- PASSAGE SHOWN:
Start

Totally agree with your point - I didn’t read the education definition as prescriptive (ie. “Here’s how you win”) but rather, here are the core tenants and helping folks close their knowledge gap to the present asap. Once they are at the current state, they can participate in innovating more effectively. I also agree that this number could be low, if you expanded the target audience to include “players” who also need educating.

I don’t think it’s the right number - but it’s a good start and it’ll make an impact. Ultimately I think you’d want to see this expanding with this being a starting point. I don’t think that the emphasis in “Investment” should be overweight towards games per se (which is how the proposal reads) vs. generally deployed by merit across the categories of Content, Distribution, Infrastructure Tools & Services. It’s really easy to just go spend a bunch of money on games - The issue is that they take a long time to build and the market is moving quickly, but safely enabling world-class gamemakers, game technologists and enabling new methods and distribution to evolve with support so that they can generate the long run learning that will deliver the type of market adoption/expansion & returns that we’d all like to see from gaming around the blockchain should be prioritized.

End

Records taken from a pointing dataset
Start

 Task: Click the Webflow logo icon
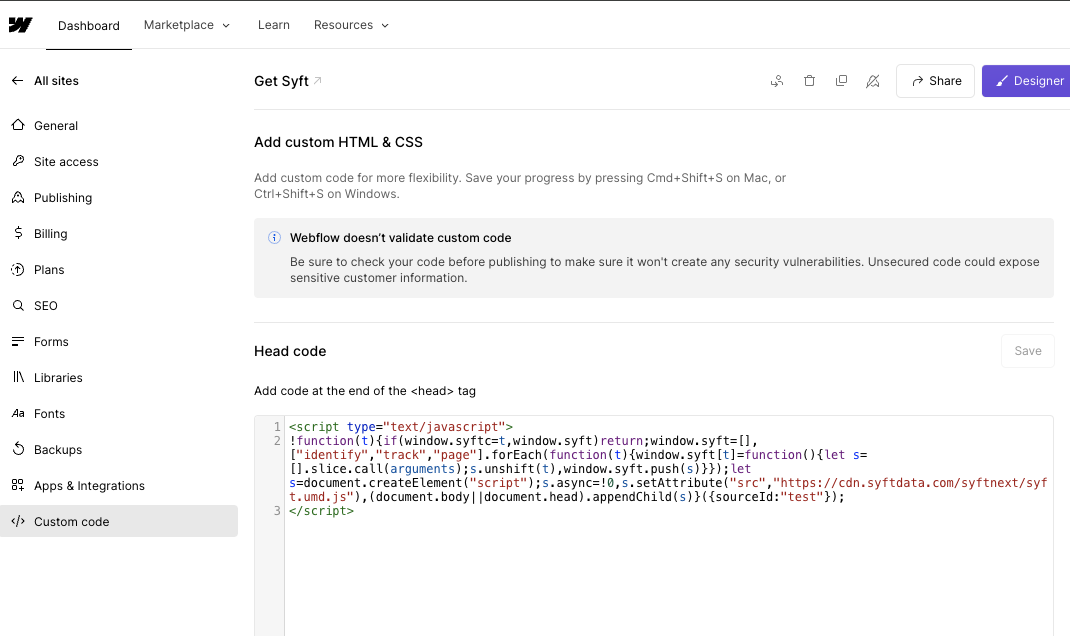pos(20,25)
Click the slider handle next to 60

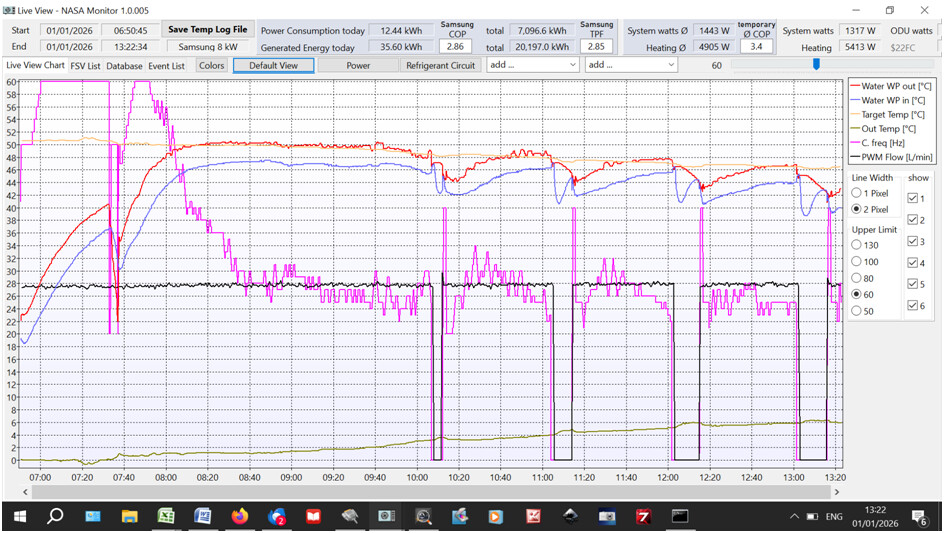point(816,65)
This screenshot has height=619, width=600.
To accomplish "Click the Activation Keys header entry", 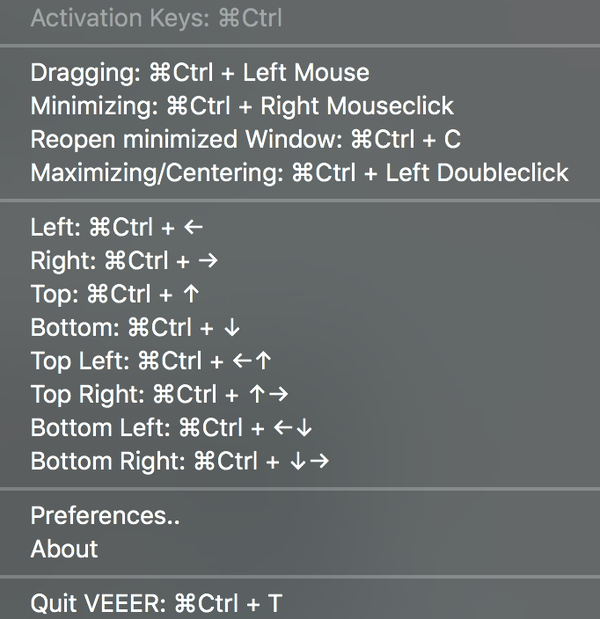I will (x=156, y=19).
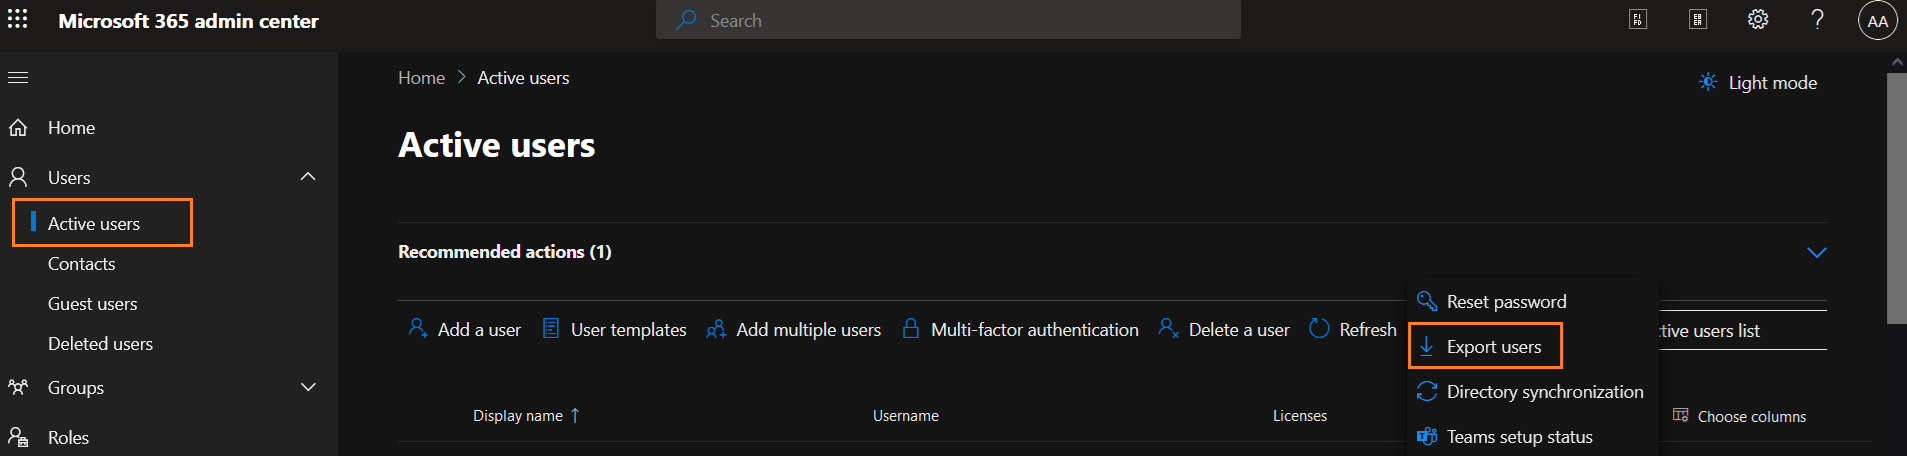Viewport: 1907px width, 456px height.
Task: Sort by Display name column header
Action: (518, 416)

End

- EXERCISE DIRECTIONS: Return, word for word, the stretch of the comment on the gaming investment proposal from "I don’t think it’s" through "should be prioritized.". The listing plays no part in the work here.

- REPLY:
I don’t think it’s the right number - but it’s a good start and it’ll make an impact. Ultimately I think you’d want to see this expanding with this being a starting point. I don’t think that the emphasis in “Investment” should be overweight towards games per se (which is how the proposal reads) vs. generally deployed by merit across the categories of Content, Distribution, Infrastructure Tools & Services. It’s really easy to just go spend a bunch of money on games - The issue is that they take a long time to build and the market is moving quickly, but safely enabling world-class gamemakers, game technologists and enabling new methods and distribution to evolve with support so that they can generate the long run learning that will deliver the type of market adoption/expansion & returns that we’d all like to see from gaming around the blockchain should be prioritized.